A Video Game That Lets You Torture Iraqi Prisoners

A U.S. soldier stands guard as detainees pray at U.S. military detention facility Camp Bucca, Iraq.

A U.S. soldier stands guard as detainees pray at U.S. military detention facility Camp Bucca, Iraq. Dusan Vranic/AP File Photo

Attention grasp. Stress positions. Water dousing. Rectal rehydration.

These are some of the government’s sanitized terms for the “enhanced interrogation techniques” the CIA used on captives held at secret locations overseas during the George W. Bush administration. They mask the brutality many prisoners faced for months or years under the agency’s interrogation program, as outlined in the landmark 2014 report from the Senate Intelligence Committee.

That report is dense and riddled with redactions, but its findings have never been more relevant. Although President Obama signed an executive order ending “enhanced interrogation” two days after taking office in 2009, torture could easily find its way back on the table: Donald Trump has repeatedly endorsed waterboarding, which he’s called “minimal, minimal, minimal torture,” and has said he’s prepared to do “much worse.”

What if there were a way to make sense of state-sanctioned torture in a more visceral way than by reading a news article or watching a documentary? Two years ago, that’s exactly what a team of Pittsburgh-based video-game designers set out to create: an experience that would bring people uncomfortably close to the abuses that took place in one particularly infamous prison camp.

In the game, which is still in development, players assume the role of an American service member stationed at Camp Bucca, a detention center that was located near the port city of Umm Qasr in southeast Iraq, at an undetermined time during the Iraq War.

Throughout the game, players interact with Iraqi prisoners, who are clothed in the camp’s trademark yellow jumpsuits and occasionally have black hoods pulled over their heads. The player must interrogate the prisoners, choosing between methods like waterboarding or electrocution to extract information. If an interrogation goes too far, the questioner can kill the prisoner.

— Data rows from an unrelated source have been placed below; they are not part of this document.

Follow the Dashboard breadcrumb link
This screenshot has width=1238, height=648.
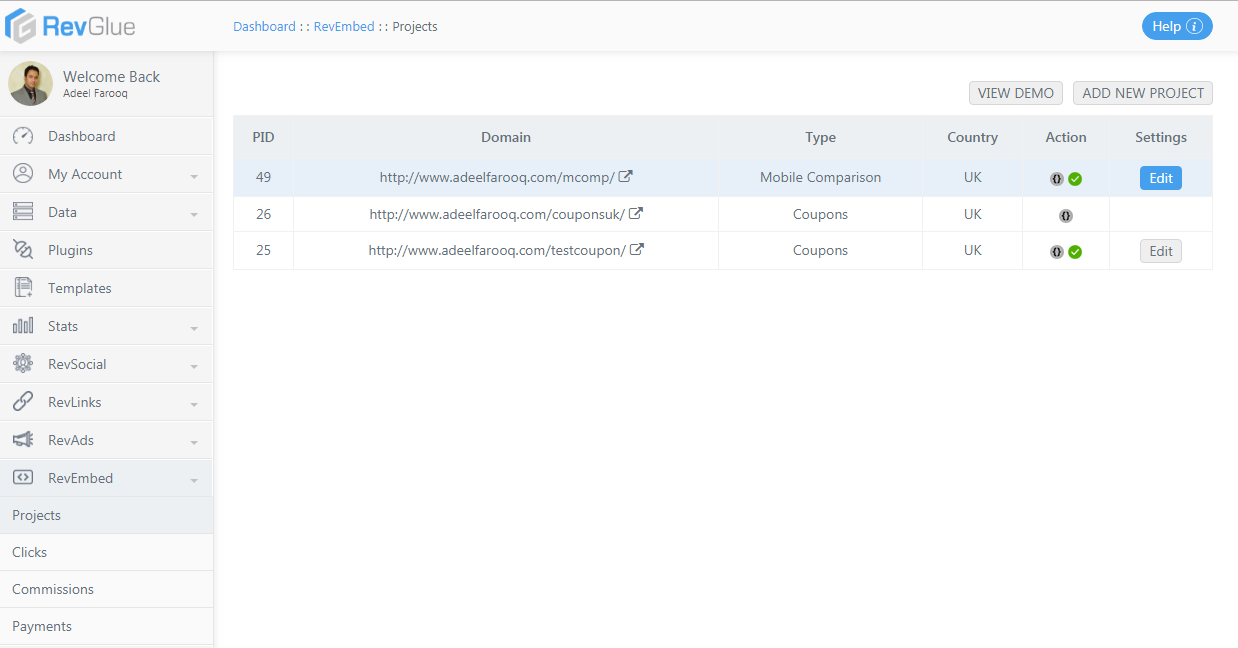tap(264, 27)
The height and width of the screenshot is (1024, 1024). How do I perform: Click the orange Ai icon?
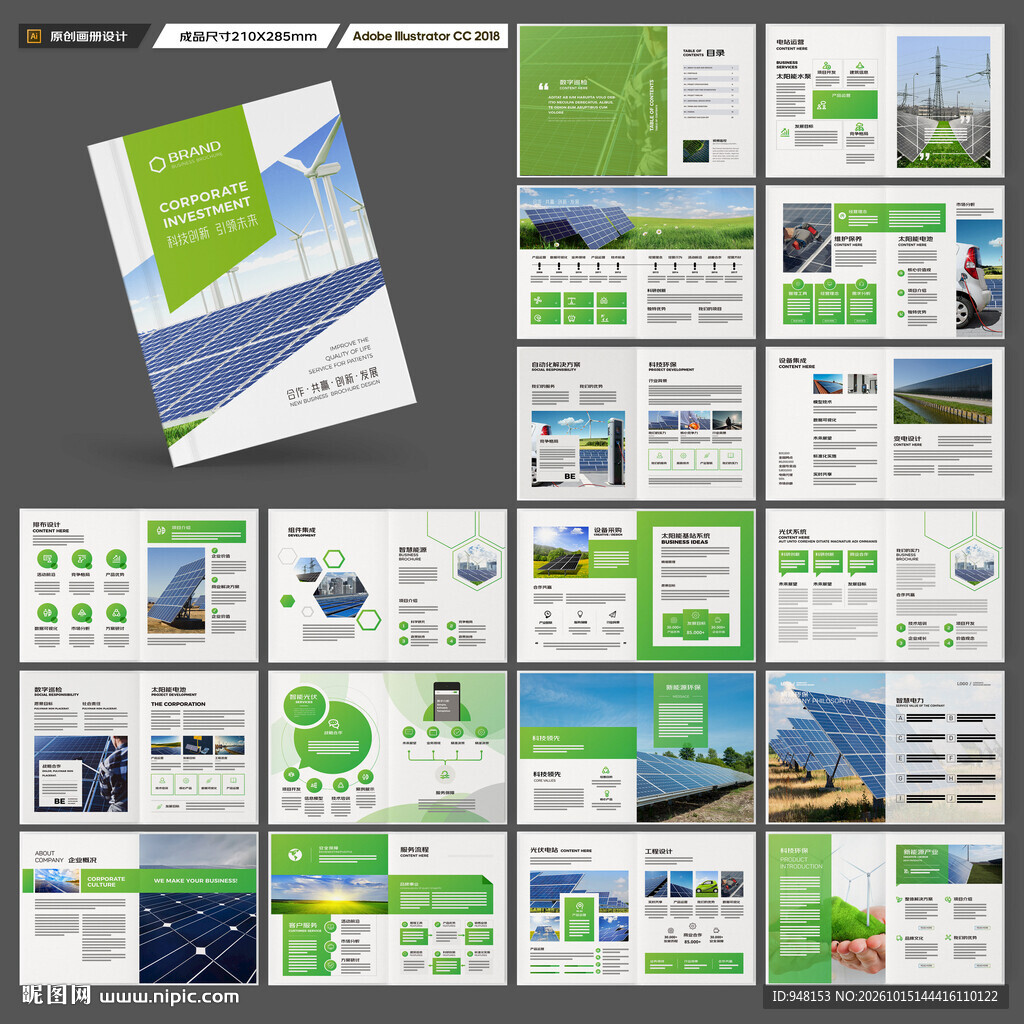coord(34,37)

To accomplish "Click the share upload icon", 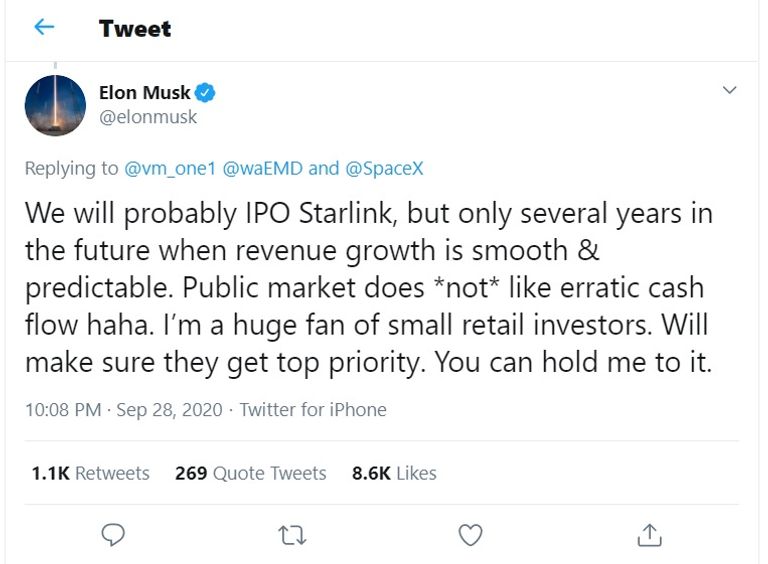I will [648, 535].
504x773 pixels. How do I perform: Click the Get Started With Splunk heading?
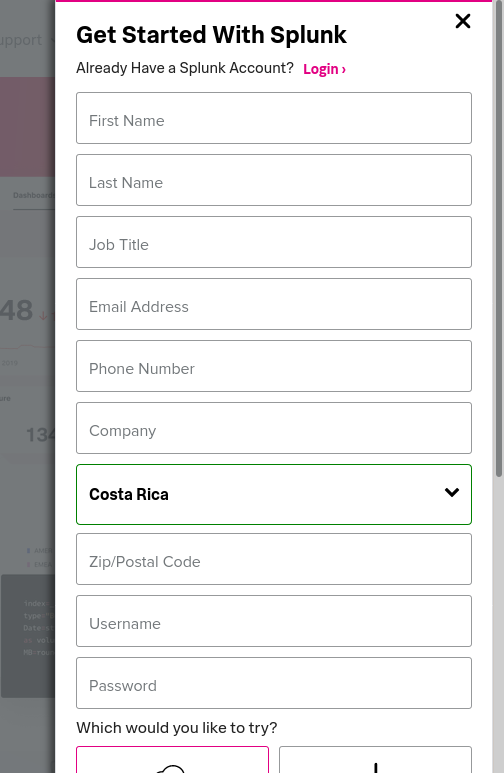211,35
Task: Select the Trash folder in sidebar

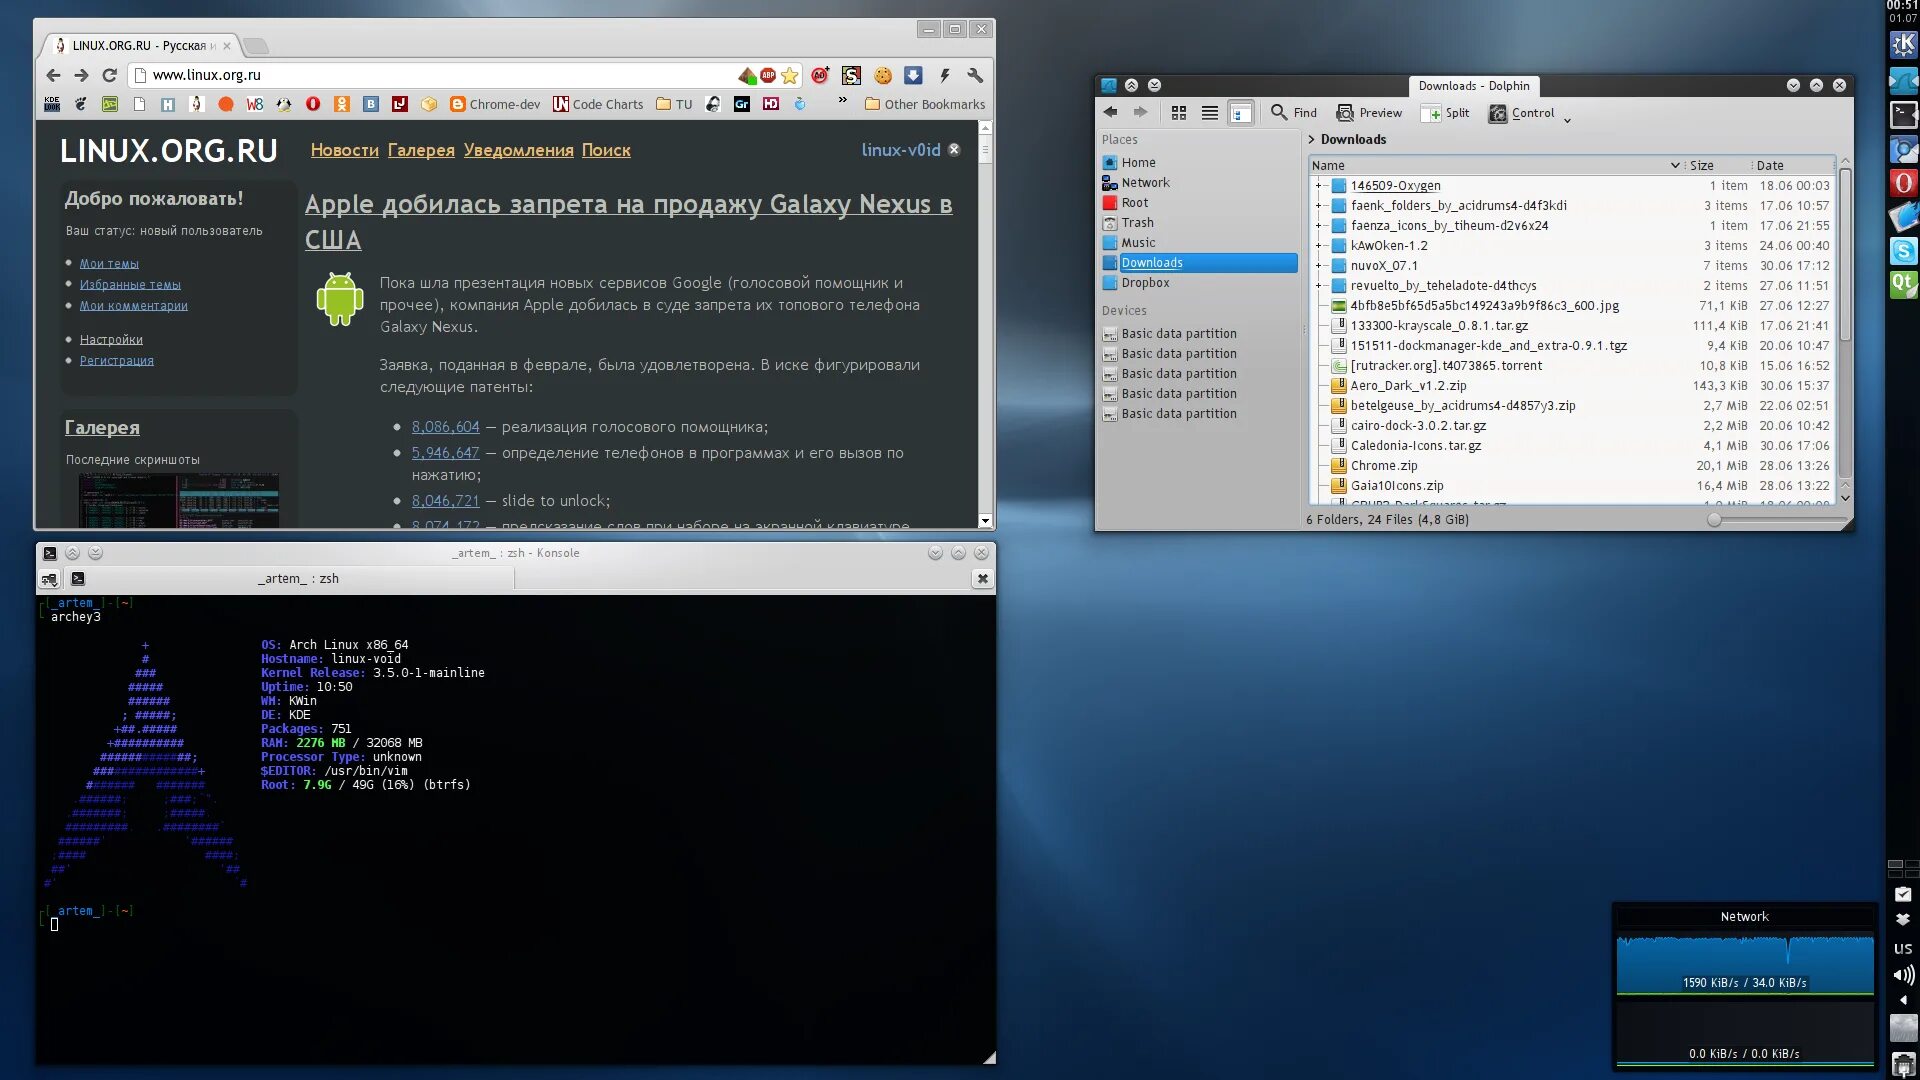Action: tap(1137, 222)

Players also have to move captives around the prison camp, arranging them in cell blocks throughout the area. Camp Bucca is best known for incubating the group of fighters who would go on to create ISIS: The group’s leader, Abu Bakr al-Baghdadi, was held there for five years, where he likely forged many of the connections that make up the group’s network today. The developers say they chose to have the player wrestle with cell assignments to underscore the role of American prison camps in radicalizing the next generation of fighters and terrorists.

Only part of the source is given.